In July 2023, Dr. Patrick Soon-Shiong, owner of the LA Times and investment firm Nant Capital LLC, sold the San Diego Union-Tribune to Alden Global Capital, a recognized “vulture hedge fund.” The Denver-based MediaNews Group is owned by the secretive Alden Global Capital, which owns roughly 200 publications, including the New York Daily, Boston Tribune, and Chicago Tribune. Media NewsGroup has a reputation for buying smaller daily newspapers in a single area and consolidating their operations, including sharing staff writers and printing facilities. They sharply cut costs and gut newsrooms by reducing the number of journalists working on its papers, and the Washington Post previously dubbed it “one of the most ruthless of corporate strip-miners seemingly intent on destroying local journalism.”
MediaNews Group and the San Diego U-T announced the purchase on July 10th, and the staff was notified that the new owner was offering buyouts to resign. The staff was also informed that if the company did not reach a “sufficient number of employees” to take buyouts, additional layoffs would be necessary. According to NBC 7 San Diego, many long-time employees, including editor and publisher Jeff Light, immediately opted to leave the paper after the sale was announced and publicized, resulting in the loss of some of the publication’s “most seasoned journalistic voices.” It is currently unknown how deep the cuts will be in the Downtown newsroom, but an estimated 30% of employees have been cut. Alden has reportedly sold the newspaper’s real estate and bailed out on the 15-year office lease on B St.

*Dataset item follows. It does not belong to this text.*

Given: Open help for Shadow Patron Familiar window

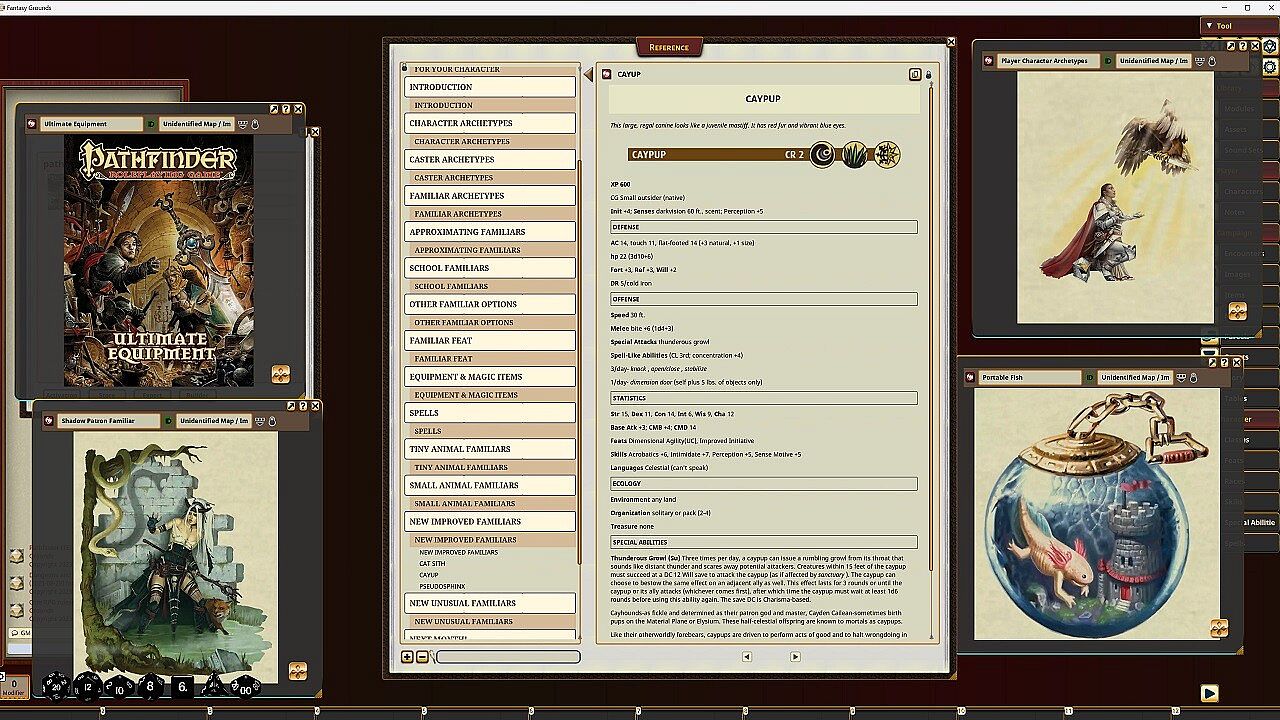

For the first time since the founding of the San Diego Union in 1868, San Diego’s newspaper does not have a headquarters, with employees working remotely.
The La Jolla Light is notably in the process of decline, with significant staff cuts in the newsroom, the switch from a full color spread to cheaper partially grey printing, and most notably, the consolidation of its staff with the Union-Tribune. Aside from guest writers like Inga, with her column Let Inga Tell You, the majority of the articles currently being printed are written by reporters from the U-T. The Light editorial team has also dwindled to only two left in the newsroom, with the leaving of reporter Elisabeth Frausto, who recently became Senior Editor for lajolla.ca
Press commentary on Alden’s media acquisitions and business activities is wholly negative. In 2021, publications from NPR to the Washington Post covered Alden’s quick rise to power as one of the largest newspaper operators in the country and their notable predatory devastation of the Chicago-Tribune. The biggest threat to local newspapers is not the rise of digital news; it’s vulture capitalism. As outlined by McKay Coppins in the Atlantic, “The model is simple: gut the staff, sell the real estate, jack up subscription prices, and wring out as much cash as possible.” Researchers at the University of Northern California found that Alden-owned newspapers have cut their staff at twice the rate of competitors, and circulation has uncoincidentally plummeted. With its predatory cost-cutting investment strategy, Alden can “operate its newspapers at a profit for years while turning out a steadily worse product, indifferent to the subscribers it’s alienating.”
In the past 15 years, more than a quarter of American newspapers have gone out of business. Today, half of all daily newspapers in the United States are controlled by financial firms. The social consequence of an absence of local news is the proliferation of misinformation, decline of civic engagement, and increased polarization. The U-T’s newsroom is now 16% of its size in 2006, and the newspaper has persevered through a slew of ownership changes since 2009. The “grim reaper of American newspapers” has set its sights on local journalism, and San Diegans have only seen the beginning of its rapid decline.